Other technologies used to build the Demo Lab

The main goal for the participants of the demo lab is to gain hands-on experience with Apache Kafka. However we built the demo lab from scratch and therefore used the following additional technology components;

HashiCorp Terraform is an infrastructure as code tool that lets you define infrastructure resources in human-readable configuration files that you can version, reuse, and share. You can then use a consistent workflow to safely and efficiently provision and manage your infrastructure throughout its lifecycle. 

The below AWS resources are provisioned automatically through Terraform. 

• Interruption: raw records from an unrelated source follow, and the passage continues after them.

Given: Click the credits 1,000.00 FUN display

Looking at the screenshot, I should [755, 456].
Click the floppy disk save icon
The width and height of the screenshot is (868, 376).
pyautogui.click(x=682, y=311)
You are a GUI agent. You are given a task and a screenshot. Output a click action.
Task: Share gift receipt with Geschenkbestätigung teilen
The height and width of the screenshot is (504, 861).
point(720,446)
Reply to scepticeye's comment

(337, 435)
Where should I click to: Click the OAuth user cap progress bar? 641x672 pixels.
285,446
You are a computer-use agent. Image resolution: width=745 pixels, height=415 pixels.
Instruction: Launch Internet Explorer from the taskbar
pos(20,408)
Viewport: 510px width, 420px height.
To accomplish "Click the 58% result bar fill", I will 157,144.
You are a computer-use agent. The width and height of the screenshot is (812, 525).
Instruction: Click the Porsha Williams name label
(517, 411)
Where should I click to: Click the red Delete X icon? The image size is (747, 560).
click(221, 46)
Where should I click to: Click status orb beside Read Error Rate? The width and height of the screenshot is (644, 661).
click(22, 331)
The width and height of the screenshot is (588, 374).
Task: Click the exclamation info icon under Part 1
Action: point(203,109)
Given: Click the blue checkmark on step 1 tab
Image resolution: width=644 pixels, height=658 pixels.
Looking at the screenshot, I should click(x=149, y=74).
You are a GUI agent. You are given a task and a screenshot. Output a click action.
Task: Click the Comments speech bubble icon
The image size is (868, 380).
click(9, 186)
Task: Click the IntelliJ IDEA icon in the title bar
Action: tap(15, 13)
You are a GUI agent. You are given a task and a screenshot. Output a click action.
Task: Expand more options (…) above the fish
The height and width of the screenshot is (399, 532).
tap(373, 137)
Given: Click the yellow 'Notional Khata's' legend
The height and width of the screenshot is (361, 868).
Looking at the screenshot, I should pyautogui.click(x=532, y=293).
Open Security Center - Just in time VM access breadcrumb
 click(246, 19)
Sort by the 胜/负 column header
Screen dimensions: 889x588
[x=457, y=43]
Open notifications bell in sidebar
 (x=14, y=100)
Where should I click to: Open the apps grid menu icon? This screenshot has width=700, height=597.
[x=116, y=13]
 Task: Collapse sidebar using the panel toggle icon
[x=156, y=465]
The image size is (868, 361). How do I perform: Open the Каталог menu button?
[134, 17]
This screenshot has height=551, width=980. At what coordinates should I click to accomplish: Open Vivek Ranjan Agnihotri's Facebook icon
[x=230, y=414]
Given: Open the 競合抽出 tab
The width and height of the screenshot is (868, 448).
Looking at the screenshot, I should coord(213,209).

  • EC2 Instance - An Amazon EC2 instance is a virtual server in Amazon's Elastic Compute Cloud (EC2) for running applications on the Amazon Web Services (AWS) infrastructure. 
  • VPC - Amazon Virtual Private Cloud (Amazon VPC) provides a logically isolated area of the AWS cloud where you can launch AWS resources in a virtual network that you define. 
  • Security group - An AWS security group acts as a virtual firewall for your EC2 instances to control incoming and outgoing traffic. Both inbound and outbound rules control the flow of traffic to and traffic from your instance, respectively. 
  • S3 Buckets – Amazon Simple Storage Service (S3) provides object storage, which is built for storing and recovering any amount of information or data from anywhere over the internet. A bucket is a container for objects. An object is a file and any metadata that describes that file. 
  • Route table - A route table contains a set of rules, called routes, that determine where network traffic from your subnet or gateway is directed. 
  • Amazon MSK - Amazon Managed Streaming for Apache Kafka (Amazon MSK) is a fully managed service that enables you to build and run applications that use Apache Kafka to process streaming data.
Ansible is an open-source software provisioning, configuration management, and application-deployment tool. The below configurations are automatically installed through Ansible in the EC2 machine we created.  
  • NiFi installation
  • Kafka client installation
  • Creation of Kafka topics
Apache NiFi is an open-source software for automating and managing the data flow between systems. It is a powerful and reliable system to process and distribute data. It provides web-based User Interface to create, monitor, and control data flows. It has a highly configurable and modifiable data flow process to modify data at runtime. 

 

AWS Athena is a serverless, interactive analytics service built on on open-source Trino and Presto engines and Apache Spark frameworks, with no provisioning or configuration effort required.

AWS QuickSight is a cloud-scale business intelligence (BI) service.

 

Team effort

A special thanks to Soundaram, Sander, Joanna, Kalil and Sandeep to design and implement this demo lab which will be further rolled out during other Academy events in the future.